Eventi avversi: «non fatali che conducevano all’interruzione della terapia in 23 (6.3%) vs 5 pazienti (1.4%): 15/23 (4.4% del totale) hanno sospeso per disturbi gastro-intestinali; aumento della frequenza cardiaca +3 vs +0.3 bpm; eventi gravi con frequenza simile», continuano gli esperti.

«In questo studio TZP ha ridotto il rischio di un end-point composito di morte CV e peggioramento di HF rispetto a placebo in pazienti affetti da HFpEF e obesità», commentano Grasso e colleghi. «Tale beneficio era da ascrivere sostanzialmente all’effetto su HF e si rifletteva anche a livello funzionale, con miglioramento rilevante dei punteggi al KCCQ-CSS, della 6MWD, riduzione del peso e della PCR. Un valore di NT-proBNP basale nella norma non rappresentava un criterio d’esclusione, essendo un rilievo frequente in presenza di HF e obesità», osservano gli esperti. «A conferma di ciò, non vi erano differenze significative negli effetti di TZP tra soggetti con livelli di NT-proBNP superiori o inferiori a 200 pg/mL; pertanto, fissarne un cut-off per l’avvio del trattamento potrebbe precludere l’accesso al farmaco a soggetti che potenzialmente ne trarrebbero beneficio. I noti sintomi gastro-intestinali erano relativamente comuni, si attenuavano nel tempo e hanno determinato la sospensione del trattamento solo nel 4% dei soggetti», riferiscono gli specialisti.

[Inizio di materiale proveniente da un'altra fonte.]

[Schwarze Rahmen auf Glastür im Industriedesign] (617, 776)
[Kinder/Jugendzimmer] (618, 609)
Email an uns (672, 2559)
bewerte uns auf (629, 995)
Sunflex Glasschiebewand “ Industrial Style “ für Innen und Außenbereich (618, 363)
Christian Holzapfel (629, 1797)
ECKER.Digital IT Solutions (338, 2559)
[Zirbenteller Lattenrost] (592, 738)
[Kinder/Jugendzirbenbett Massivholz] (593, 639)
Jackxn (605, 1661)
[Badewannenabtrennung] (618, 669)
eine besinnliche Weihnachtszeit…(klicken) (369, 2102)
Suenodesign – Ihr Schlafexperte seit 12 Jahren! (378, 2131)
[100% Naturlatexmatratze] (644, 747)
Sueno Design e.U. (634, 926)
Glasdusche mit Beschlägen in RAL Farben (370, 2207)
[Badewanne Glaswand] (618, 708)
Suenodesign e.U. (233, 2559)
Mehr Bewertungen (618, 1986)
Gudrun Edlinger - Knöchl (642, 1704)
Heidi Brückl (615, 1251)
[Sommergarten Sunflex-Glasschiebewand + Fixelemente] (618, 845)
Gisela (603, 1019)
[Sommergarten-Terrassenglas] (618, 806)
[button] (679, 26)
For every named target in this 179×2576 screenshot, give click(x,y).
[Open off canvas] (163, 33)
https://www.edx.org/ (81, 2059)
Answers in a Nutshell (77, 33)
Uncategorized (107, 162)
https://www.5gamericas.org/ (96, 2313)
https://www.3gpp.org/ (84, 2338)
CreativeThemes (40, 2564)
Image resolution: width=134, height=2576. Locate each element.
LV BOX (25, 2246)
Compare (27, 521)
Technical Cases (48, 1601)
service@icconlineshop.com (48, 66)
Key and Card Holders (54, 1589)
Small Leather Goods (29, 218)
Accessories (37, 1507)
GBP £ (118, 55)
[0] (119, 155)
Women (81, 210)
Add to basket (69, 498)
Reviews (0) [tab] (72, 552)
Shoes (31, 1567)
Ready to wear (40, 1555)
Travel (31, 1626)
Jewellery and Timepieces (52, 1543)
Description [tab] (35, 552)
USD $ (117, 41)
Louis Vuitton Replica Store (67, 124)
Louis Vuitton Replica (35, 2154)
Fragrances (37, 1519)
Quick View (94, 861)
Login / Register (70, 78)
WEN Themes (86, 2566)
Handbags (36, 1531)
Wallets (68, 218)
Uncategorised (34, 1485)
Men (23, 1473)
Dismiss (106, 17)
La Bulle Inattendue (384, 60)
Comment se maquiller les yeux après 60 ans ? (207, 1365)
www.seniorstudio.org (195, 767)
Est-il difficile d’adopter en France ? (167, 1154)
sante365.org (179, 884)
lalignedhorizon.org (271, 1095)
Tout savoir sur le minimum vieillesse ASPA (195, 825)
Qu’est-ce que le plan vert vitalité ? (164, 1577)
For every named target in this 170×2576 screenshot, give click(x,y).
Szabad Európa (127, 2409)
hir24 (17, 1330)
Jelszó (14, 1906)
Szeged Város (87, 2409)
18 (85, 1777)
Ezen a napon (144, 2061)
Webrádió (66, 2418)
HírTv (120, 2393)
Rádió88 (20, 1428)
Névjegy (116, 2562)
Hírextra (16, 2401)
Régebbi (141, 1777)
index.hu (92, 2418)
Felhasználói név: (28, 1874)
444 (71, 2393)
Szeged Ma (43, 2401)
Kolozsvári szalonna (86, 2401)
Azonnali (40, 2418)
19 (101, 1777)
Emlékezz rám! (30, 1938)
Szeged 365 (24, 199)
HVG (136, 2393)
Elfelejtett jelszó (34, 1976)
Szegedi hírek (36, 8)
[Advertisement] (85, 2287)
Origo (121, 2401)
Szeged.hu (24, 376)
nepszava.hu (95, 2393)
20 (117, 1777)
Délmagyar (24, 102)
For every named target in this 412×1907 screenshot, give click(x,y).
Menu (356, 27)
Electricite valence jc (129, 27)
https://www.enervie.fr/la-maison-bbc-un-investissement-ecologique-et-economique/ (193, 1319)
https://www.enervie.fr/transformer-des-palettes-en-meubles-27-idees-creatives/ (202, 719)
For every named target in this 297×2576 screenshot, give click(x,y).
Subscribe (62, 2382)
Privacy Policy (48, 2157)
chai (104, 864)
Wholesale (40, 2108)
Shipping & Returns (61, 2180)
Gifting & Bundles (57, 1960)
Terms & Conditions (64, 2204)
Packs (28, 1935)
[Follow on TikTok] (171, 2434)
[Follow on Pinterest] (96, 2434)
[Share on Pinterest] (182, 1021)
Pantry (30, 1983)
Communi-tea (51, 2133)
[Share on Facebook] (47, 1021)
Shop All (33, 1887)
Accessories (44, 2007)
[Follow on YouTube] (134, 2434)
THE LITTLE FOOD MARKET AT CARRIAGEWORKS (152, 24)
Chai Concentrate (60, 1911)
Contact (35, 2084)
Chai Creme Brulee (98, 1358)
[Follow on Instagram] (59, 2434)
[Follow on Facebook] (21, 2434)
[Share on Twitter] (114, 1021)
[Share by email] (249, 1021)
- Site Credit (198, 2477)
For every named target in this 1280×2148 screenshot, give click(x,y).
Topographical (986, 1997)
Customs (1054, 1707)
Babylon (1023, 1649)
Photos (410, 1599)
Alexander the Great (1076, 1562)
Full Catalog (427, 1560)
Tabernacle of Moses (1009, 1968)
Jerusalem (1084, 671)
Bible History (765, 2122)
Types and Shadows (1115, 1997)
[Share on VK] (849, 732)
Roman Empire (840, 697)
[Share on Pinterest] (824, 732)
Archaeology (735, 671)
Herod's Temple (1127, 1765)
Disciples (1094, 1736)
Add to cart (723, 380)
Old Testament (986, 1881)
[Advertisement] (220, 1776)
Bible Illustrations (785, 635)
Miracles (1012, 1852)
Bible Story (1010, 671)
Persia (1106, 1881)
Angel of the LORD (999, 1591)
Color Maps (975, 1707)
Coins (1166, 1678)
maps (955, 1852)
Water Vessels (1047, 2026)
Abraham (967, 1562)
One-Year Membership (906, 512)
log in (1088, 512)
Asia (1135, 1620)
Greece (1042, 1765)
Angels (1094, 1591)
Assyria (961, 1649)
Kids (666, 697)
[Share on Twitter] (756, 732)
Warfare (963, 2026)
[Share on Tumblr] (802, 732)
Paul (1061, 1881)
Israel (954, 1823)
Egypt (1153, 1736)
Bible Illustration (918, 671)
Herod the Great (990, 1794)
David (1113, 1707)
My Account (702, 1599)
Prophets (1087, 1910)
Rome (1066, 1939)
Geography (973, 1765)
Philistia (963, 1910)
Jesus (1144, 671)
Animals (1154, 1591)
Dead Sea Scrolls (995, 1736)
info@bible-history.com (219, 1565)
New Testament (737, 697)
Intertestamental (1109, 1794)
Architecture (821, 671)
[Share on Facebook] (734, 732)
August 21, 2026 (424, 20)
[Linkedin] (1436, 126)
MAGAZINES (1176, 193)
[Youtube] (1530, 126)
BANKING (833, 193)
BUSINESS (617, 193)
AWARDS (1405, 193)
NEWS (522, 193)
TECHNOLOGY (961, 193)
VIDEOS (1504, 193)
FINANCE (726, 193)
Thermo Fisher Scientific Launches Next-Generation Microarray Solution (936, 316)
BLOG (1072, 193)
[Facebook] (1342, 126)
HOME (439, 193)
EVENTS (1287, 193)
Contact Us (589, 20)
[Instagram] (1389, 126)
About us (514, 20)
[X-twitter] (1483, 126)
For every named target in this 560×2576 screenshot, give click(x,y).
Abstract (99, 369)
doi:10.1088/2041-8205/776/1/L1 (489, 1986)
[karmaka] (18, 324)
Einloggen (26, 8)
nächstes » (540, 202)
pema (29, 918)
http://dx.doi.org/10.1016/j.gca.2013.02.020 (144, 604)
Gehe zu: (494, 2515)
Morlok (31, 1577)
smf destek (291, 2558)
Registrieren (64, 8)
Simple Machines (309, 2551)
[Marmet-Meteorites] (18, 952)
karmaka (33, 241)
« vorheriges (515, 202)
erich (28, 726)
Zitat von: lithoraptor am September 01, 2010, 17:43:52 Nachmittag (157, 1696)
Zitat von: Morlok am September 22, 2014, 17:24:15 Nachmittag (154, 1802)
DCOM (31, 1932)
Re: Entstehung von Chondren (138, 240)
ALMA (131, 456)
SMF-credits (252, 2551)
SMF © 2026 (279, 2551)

«Diversi sono i meccanismi ipotizzati per spiegare gli effetti di TZP: riduzione della massa grassa e quindi della risposta infiammatoria; effetto diretto sugli adipociti epicardici, in grado di modificarne il fenotipo pro-infiammatorio; riduzione della pressione sistolica», riportano Grasso e colleghi. «Lo studio presentava alcuni limiti: il cut-off di 30 kg/m2 per il BMI potrebbe aver escluso soggetti con BMI inferiore ma aumentato rapporto waist-to-height (>0.5), un indicatore più affidabile di adiposità viscerale. Le dimensioni ridotte del campione e la scarsità degli eventi osservati: in questo studio si sono verificati infatti solo 92 eventi, contro i 926 dell’EMPEROR-Preserved (Anker SD, et al. N Engl J Med 2021) e i 1122 del DELIVER (Solomon SD, et al. N Engl J Med 2022)».

«Complessivamente, TZP appare un farmaco promettente per il trattamento dei pazienti con HFpEF e obesità, ma sono necessari dati più robusti per confermarne i benefici e comprenderne le basi fisiopatologiche», concludono Grasso e colleghi.

N Engl J Med 2025, 392: 427-37. doi: 10.1056/NEJMoa2410027.